> **What to produce**:
Lines from the one containing "Task: Expand the Баскетбол sport in sidebar" to the end of the records, both ends included and exactly as written, are the whole answer, and no pictures go in it.

> **Provided information**:
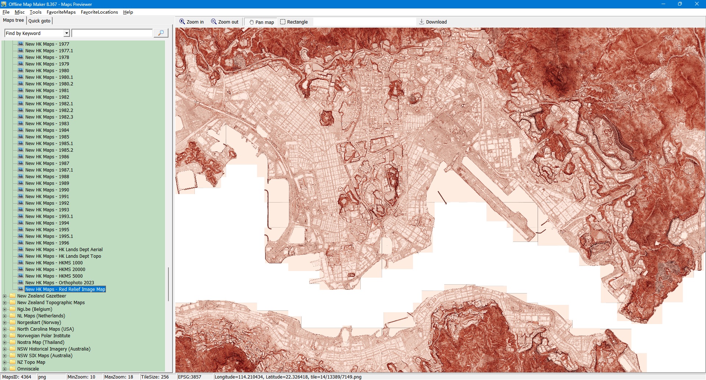
Task: Expand the North Carolina Maps (USA) node
Action: (5, 329)
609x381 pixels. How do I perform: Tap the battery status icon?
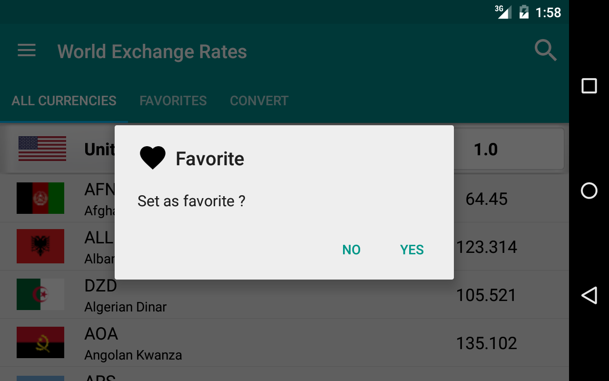pyautogui.click(x=524, y=12)
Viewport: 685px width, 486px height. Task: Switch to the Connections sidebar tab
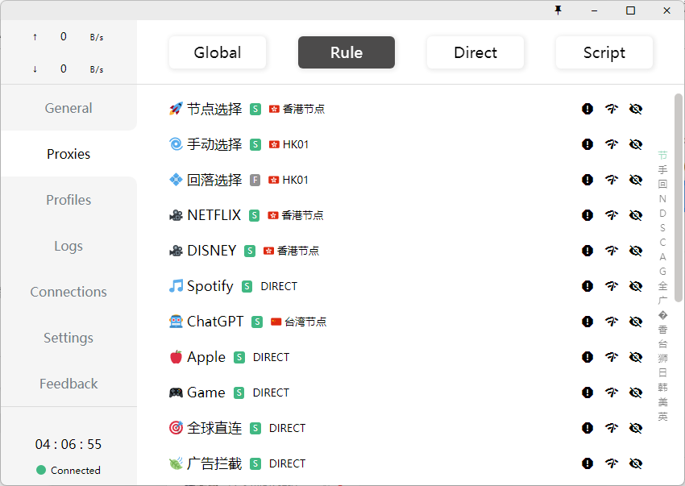69,292
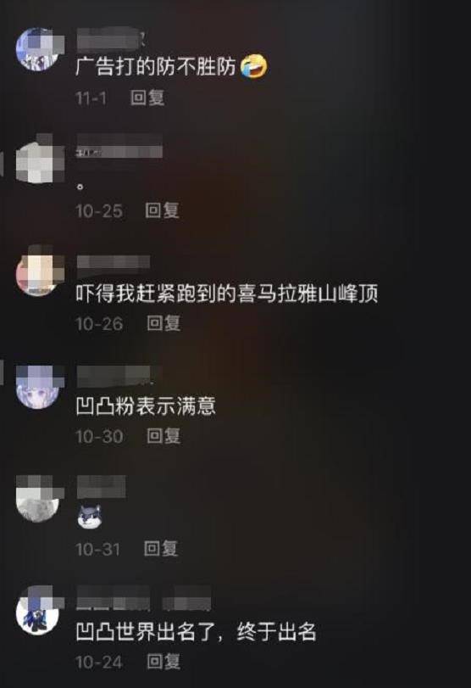Open avatar of the 喜马拉雅山峰顶 commenter

37,274
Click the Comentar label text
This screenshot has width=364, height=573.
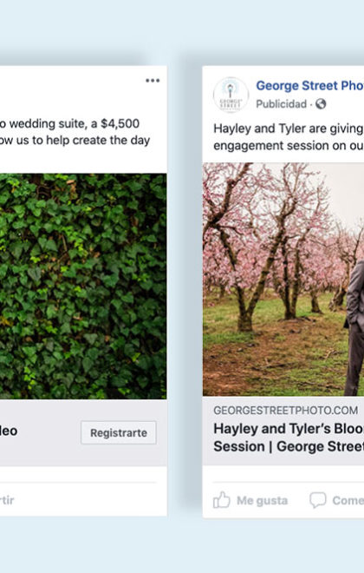click(x=348, y=500)

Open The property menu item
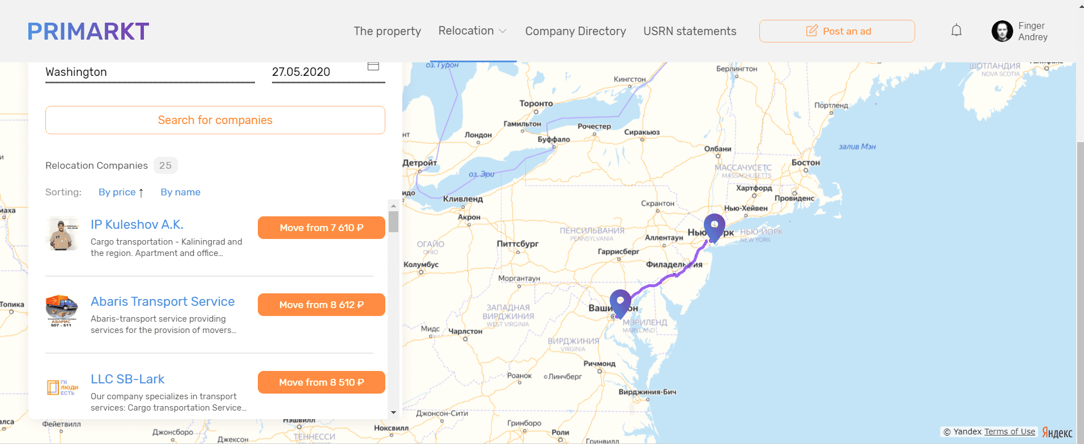(x=388, y=31)
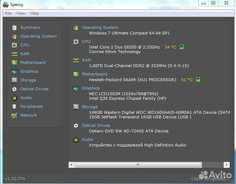236x184 pixels.
Task: Click the green motherboard temperature indicator
Action: pos(198,80)
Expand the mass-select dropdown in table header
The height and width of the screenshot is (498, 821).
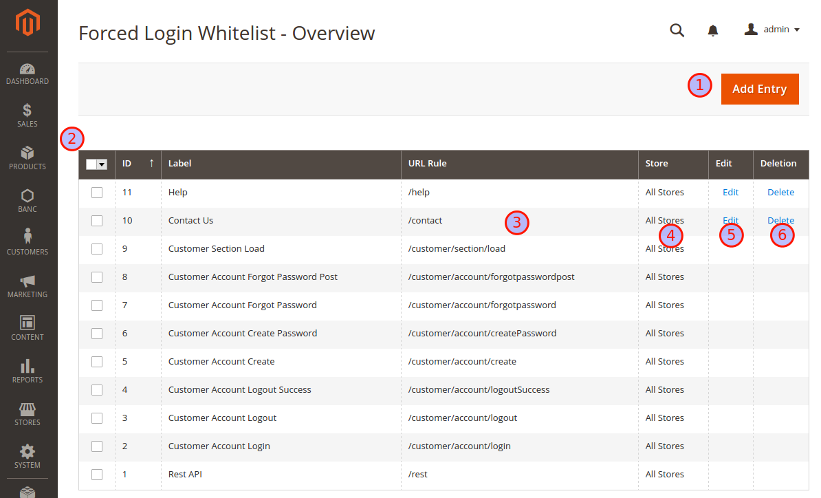click(x=102, y=164)
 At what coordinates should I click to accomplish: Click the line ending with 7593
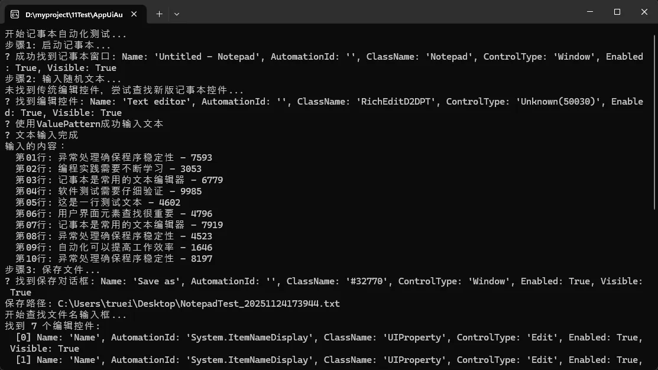[x=114, y=158]

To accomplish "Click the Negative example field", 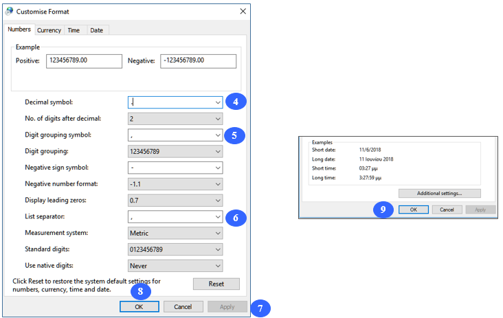I will point(198,61).
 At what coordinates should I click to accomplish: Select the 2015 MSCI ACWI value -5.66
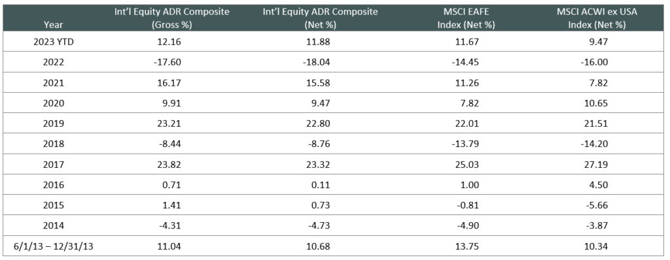point(598,206)
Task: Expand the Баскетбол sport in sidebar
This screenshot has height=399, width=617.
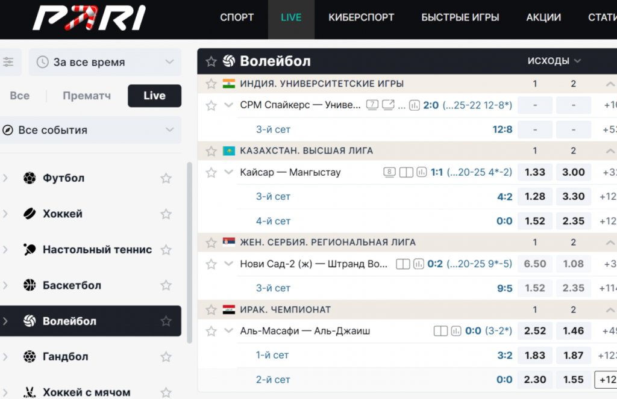Action: coord(5,285)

> **Task solution**:
Task: Expand the Баскетбол sport in sidebar
This screenshot has height=399, width=617.
Action: coord(5,285)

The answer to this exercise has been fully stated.